Record extracts:
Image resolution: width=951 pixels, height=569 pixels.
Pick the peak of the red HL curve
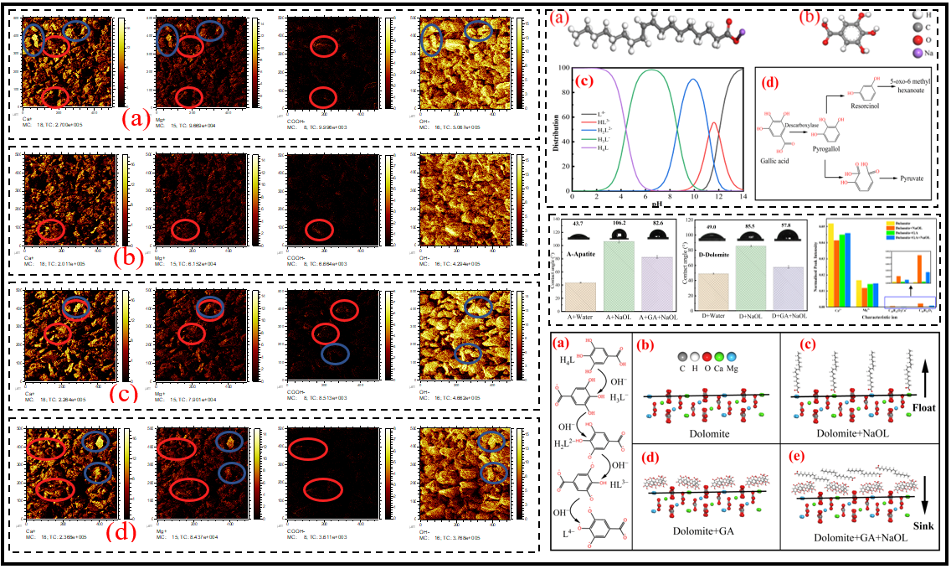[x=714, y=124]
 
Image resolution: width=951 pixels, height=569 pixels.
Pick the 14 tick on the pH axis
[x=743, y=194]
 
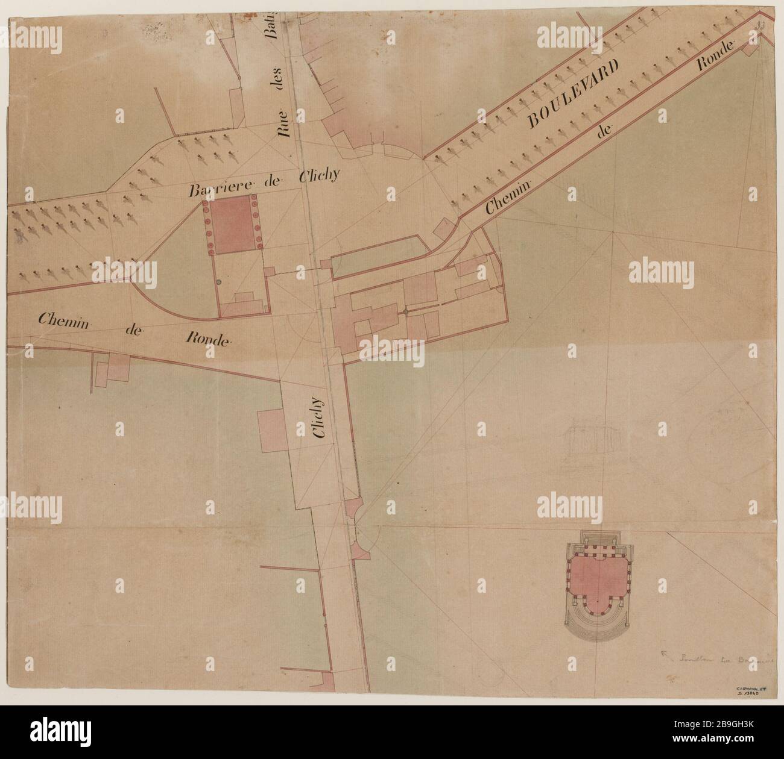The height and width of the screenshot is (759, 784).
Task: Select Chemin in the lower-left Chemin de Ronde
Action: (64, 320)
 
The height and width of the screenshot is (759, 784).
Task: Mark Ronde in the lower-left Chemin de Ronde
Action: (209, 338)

--

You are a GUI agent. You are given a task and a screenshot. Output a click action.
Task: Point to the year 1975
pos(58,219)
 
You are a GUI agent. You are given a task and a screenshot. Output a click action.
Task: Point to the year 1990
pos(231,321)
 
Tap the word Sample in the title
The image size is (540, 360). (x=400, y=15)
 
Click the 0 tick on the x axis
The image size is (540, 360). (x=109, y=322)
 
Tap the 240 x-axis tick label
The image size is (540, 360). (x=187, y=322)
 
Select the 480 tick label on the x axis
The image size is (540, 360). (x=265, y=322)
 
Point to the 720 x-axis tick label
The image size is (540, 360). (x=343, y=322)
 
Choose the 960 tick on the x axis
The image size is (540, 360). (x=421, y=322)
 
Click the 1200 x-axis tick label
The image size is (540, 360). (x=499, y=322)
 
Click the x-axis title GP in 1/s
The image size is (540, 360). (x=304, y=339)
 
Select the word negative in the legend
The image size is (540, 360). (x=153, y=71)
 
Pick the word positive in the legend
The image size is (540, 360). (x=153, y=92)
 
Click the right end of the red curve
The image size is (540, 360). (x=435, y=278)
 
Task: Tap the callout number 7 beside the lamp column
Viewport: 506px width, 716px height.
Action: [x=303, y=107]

Job: Copy out the lines above, from the line that contains "Choose the 960 tick on the x axis" through the line that contains "The image size is (540, 360). (x=153, y=92)", reproducing each one exactly.

Output of the task:
Choose the 960 tick on the x axis
The image size is (540, 360). (x=421, y=322)
 
Click the 1200 x-axis tick label
The image size is (540, 360). (x=499, y=322)
 
Click the x-axis title GP in 1/s
The image size is (540, 360). (x=304, y=339)
 
Select the word negative in the legend
The image size is (540, 360). (x=153, y=71)
 
Pick the word positive in the legend
The image size is (540, 360). (x=153, y=92)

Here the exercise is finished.